* START Document segment *

# FS: Show Size Koran Angel - $120 OBO



## gklaw (May 31, 2010)

9" Koran Angel with beautiful colouration (tank is 12" across). Healthy and thick.
You will never find one this healthy of in a LFS.


----------



## BaoBeiZhu (Apr 24, 2010)

animal ABUSE!


----------



## gklaw (May 31, 2010)

Well. He is probably happier in there than in a 105g 
You did not see the sail fin in the tank beside.
Fact is. If I did not rescue them 3 weeks ago. There won't be any animal left


----------



## hondas3000 (Apr 22, 2010)

BaoBeiZhu said:


> animal ABUSE!


Hahaha we need to report to mod.  if I have reef tank I would scoop it all up for you


----------



## scott tang (Jan 29, 2012)

beautiful fish he grew up in that tank ?


----------



## gklaw (May 31, 2010)

hondas3000 said:


> Hahaha we need to report to mod.  if I have reef tank I would scoop it all up for you


Scoop them up and you will have an instant show reef


----------



## Pamela (Apr 21, 2010)

BaoBeiZhu said:


> animal ABUSE!





gklaw said:


> Fact is. If I did not rescue them 3 weeks ago. There won't be any animal left





hondas3000 said:


> Hahaha we need to report to mod.





scott tang said:


> beautiful fish he grew up in that tank ?


Gordon was at my house the same day that he acquired this & several other fish. He bought them in order to rescue them from somebody who could no longer take proper care of them. They have only temporarily been in his tanks.

It's beautiful fish, I hope that it finds a great new home


----------



## BaoBeiZhu (Apr 24, 2010)

Gordon, since its rescued.. we can yenno.. split the profit  what you say hahaha


----------



## gklaw (May 31, 2010)

BaoBeiZhu said:


> Gordon, since its rescued.. we can yenno.. split the profit  what you say hahaha


All proceeds go back to the owner my friend  I think the prices are fair. If I have a bigger tank, they are all keepers. Hard to find fish this thick and colourful. They were well fed, the crash right happened after the previous owner went on a 3 week vacation.


----------



## hondas3000 (Apr 22, 2010)

gklaw said:


> Scoop them up and you will have an instant show reef


They are all nice but now is not a time for me to go into reef yet, still waiting for permit from wife hehehe


----------



## Stonefish (Mar 13, 2013)

I was at Gord's place last night to buy the Picasso and now I want this Angel too. Such a beautiful fish. I second Leslie's post, Gordon is taking the best possible care of these fish


----------



## gklaw (May 31, 2010)

Bump before I have to do a WC


----------



## gklaw (May 31, 2010)

gklaw said:


> 9" Koran Angel with beautiful colouration (tank is 12" across). Healthy and thick.

* END Document segment *
* START Provided data *

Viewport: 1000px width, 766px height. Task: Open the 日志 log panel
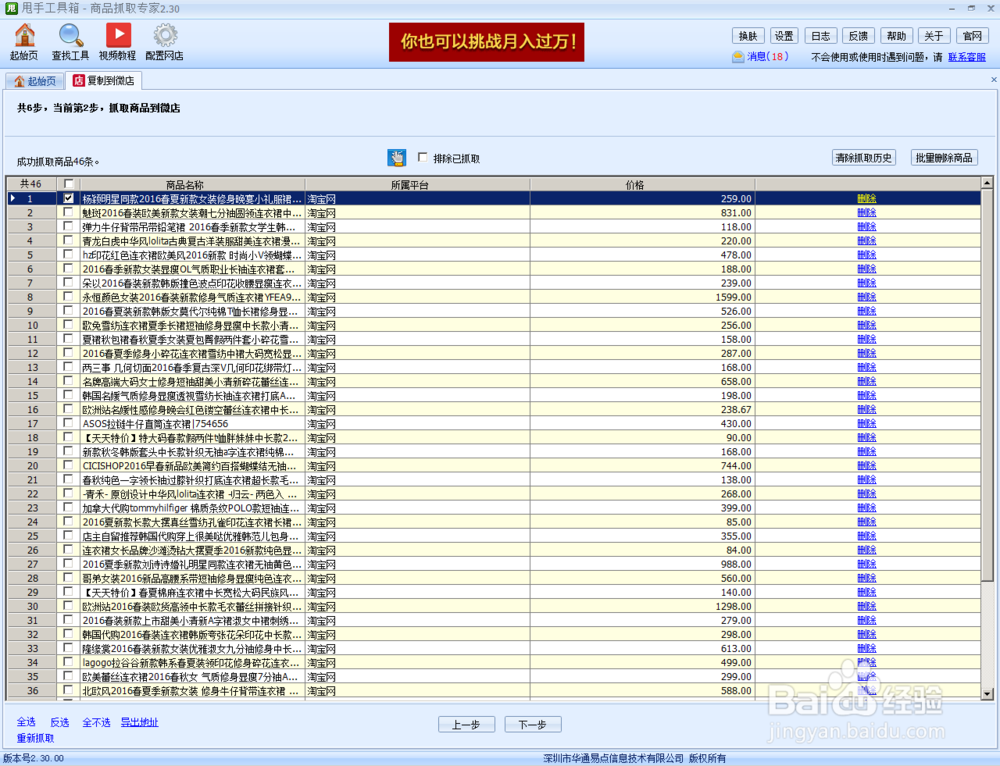click(821, 35)
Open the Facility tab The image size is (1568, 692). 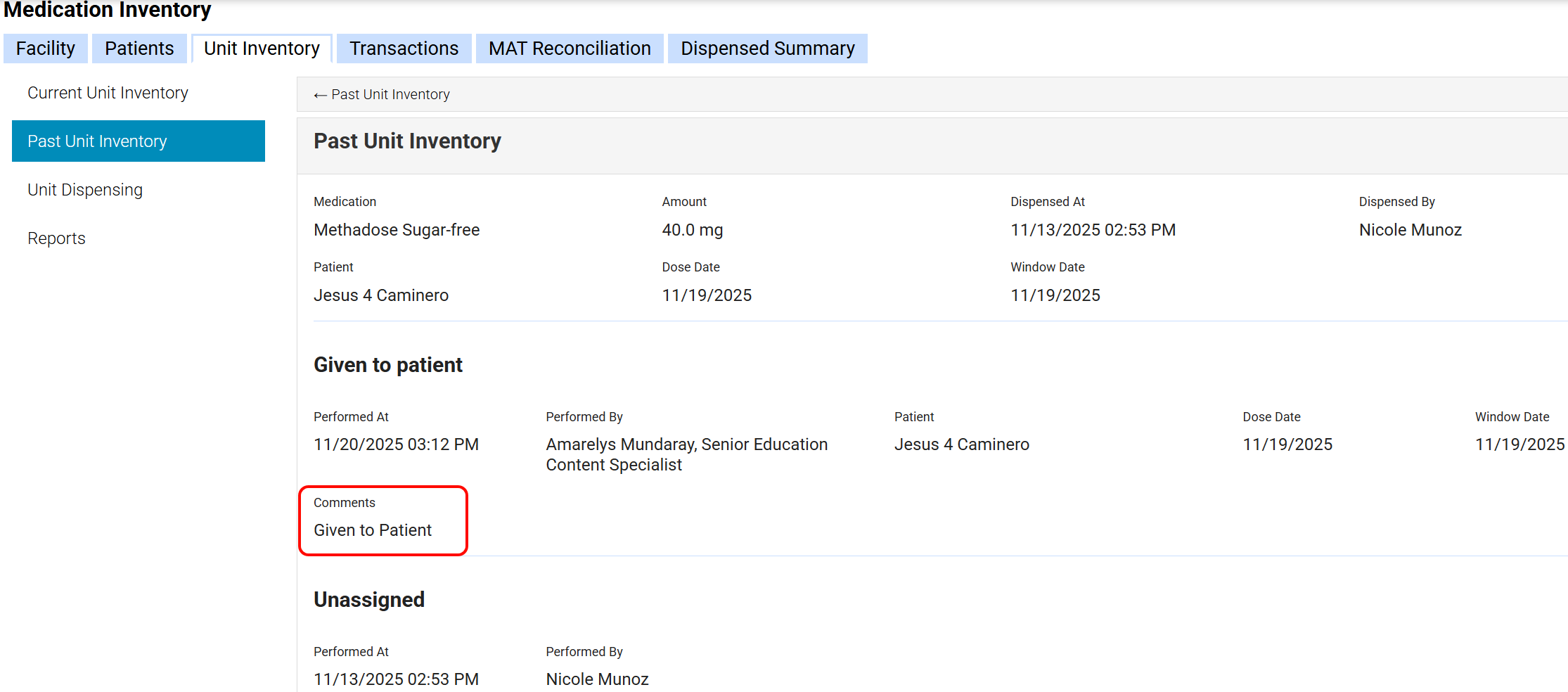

* END Provided data *

§ **Goals**:
a: In the Koran Angel thread, what event came right before the crash?
b: Reproduce everything in the Koran Angel thread from "All proceeds go" down to "3 week vacation.".
c: Carry on the Koran Angel thread from its last line.
The data has no connection to the Koran Angel thread.

§ **Answers given**:
a: The previous owner went on a 3 week vacation.

b:
All proceeds go back to the owner my friend  I think the prices are fair. If I have a bigger tank, they are all keepers. Hard to find fish this thick and colourful. They were well fed, the crash right happened after the previous owner went on a 3 week vacation.

c:
> You will never find one this healthy of in a LFS.


Take another look BUMP. Gorgeous colour and its under 10,000K LED only. Wait till you put him (or her) under some actinic !!


----------



## gklaw (May 31, 2010)

Give me a reasonable offer and the fish a better home please?
Although he/she seems to be looking better everyday and always hungry.
Coloured up spine has grown for sure over the last few weeks.


----------



## neoh (Apr 22, 2010)

Beauty! Too big for my reef, but a fine specimen nonetheless. Good luck with the sale!


----------



## mkj (Dec 9, 2012)

yes, nice fish. Too big for my tank. Why not drop him off at JL and get some store credit for him


----------



## gklaw (May 31, 2010)

Just trying to benefit the member and my friend.
Might just do that. A bit tired of feeding him and confining him in a small. 
Like to shut the tank down. May move him into my 33g algae tank but byebye algae.


----------



## JTang (Apr 21, 2010)

Now u have me thinking.... Should I set up the 135g for this guy? Lol.


----------



## gklaw (May 31, 2010)

John, an absolutely resounding yes!


----------



## MOLOTO (Jun 8, 2010)

John. Set up the tank as a marine fish only. You've got the reefs in your other 120.


----------



## deepRED (May 22, 2010)

Great looking fish, will look stunning in a 135.


----------



## scott tang (Jan 29, 2012)

i got a 125 but not sure if i want some thingt hat aggressive


----------



## gklaw (May 31, 2010)

Koran angel are generally not that aggressive as long as you do not create a situation for it to be aggressive. I.e. every fish could be if you put them in an environment that requires it to defend its territory.

It is in my 105 and I found him not not happy there being a bit on the gentle side and it was crowded.


----------



## gklaw (May 31, 2010)

She is happy in the 105g now. Hopefully soon to be 180+g custom.
So closing this at least for now.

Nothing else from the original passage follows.